Feelin' the pain of a broken heart
I tortured my mind with the games that she played
And when I've cried a thousand tears she doesn't seem to understand...
She was my woman! I just can't let you go...


What the fuck, man? You are the Agentz! You are a metal band. You TAKE the women. It's not the other way around. You don't sit around on their lap like a fluffy white kitten awaiting scraps! You come and you go as you please. For God's sake. Next to this crap, the final cut "Waiting in Vain" seems positively upbeat, but in all reality...Stryper makes this seem like Rick Astley by comparison. 33 minutes of your life, swallowed in a vacuum of broken dreams.

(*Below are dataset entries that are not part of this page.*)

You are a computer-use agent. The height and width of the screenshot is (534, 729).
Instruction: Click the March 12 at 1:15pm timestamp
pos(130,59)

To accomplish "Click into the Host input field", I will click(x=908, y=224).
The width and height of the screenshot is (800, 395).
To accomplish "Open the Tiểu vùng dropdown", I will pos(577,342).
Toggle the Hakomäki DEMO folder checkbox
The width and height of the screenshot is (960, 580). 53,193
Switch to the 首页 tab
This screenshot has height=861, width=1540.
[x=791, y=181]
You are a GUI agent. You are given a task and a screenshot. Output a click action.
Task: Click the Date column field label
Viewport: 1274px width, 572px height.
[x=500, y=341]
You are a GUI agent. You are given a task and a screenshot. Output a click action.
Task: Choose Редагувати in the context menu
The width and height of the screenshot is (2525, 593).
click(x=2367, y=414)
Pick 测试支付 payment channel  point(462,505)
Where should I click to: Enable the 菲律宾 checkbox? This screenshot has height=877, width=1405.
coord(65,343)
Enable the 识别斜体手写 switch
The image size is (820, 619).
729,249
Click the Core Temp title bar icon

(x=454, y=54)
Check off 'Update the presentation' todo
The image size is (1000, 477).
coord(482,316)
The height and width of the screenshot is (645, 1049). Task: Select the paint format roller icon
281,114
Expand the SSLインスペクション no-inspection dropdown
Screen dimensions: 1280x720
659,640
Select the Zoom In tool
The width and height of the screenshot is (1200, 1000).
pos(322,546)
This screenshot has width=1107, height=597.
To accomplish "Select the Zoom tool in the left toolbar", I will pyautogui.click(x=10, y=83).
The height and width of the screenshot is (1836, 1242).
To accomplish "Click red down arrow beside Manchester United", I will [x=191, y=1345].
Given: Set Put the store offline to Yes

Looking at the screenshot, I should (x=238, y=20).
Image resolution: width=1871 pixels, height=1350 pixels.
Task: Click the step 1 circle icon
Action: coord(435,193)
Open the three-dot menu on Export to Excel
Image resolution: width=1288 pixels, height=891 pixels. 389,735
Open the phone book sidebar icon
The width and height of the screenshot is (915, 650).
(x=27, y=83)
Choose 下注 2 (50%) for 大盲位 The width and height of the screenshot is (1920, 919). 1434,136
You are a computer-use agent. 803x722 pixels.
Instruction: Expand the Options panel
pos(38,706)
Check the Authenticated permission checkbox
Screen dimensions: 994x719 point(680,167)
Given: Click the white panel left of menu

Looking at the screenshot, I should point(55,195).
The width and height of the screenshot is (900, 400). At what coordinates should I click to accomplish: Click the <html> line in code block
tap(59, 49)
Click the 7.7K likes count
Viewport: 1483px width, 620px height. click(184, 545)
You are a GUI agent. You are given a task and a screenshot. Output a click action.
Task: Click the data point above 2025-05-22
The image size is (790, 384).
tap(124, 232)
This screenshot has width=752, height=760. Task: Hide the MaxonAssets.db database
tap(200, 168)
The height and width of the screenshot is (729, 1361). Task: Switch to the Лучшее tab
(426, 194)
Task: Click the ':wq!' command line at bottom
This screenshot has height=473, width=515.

Need I remind you that this was the same year Savatage released Hall of the Mountain King. Raven released the relentless Life's a Bitch. Running Wild had Under Jolly Roger. Slayer and Metallica had already re-written the rules. So an album like Stick to Your Guns feels far, far behind when it comes to the appreciable level of power bands were flexing in their day. It almost smells like ignorance. Perhaps the album just came a few years too late? Regardless, it doesn't even sound good. The keys are too loud, the vocals, too loud, and the guitar has this very lo-fi crunch to it which you weren't hearing from similar artists. Granted, Agentz were an underground band, and they probably did not have the deep pockets or interest necessary to mix a better record...but even a million bucks would have been wasted on these eight miserable compositions. I like a little cheese with my wine, but unlike so many scores (or hundreds) or similar albums treading the border of commercial radio trash and metal music, Stick to Your Guns has not even the minimum caliber of firepower to defend itself on this mean city street. It seems the Big Apple ran this posse through and then ran them under.

Highlights: It's frightening enough to shake out some of your feminine side.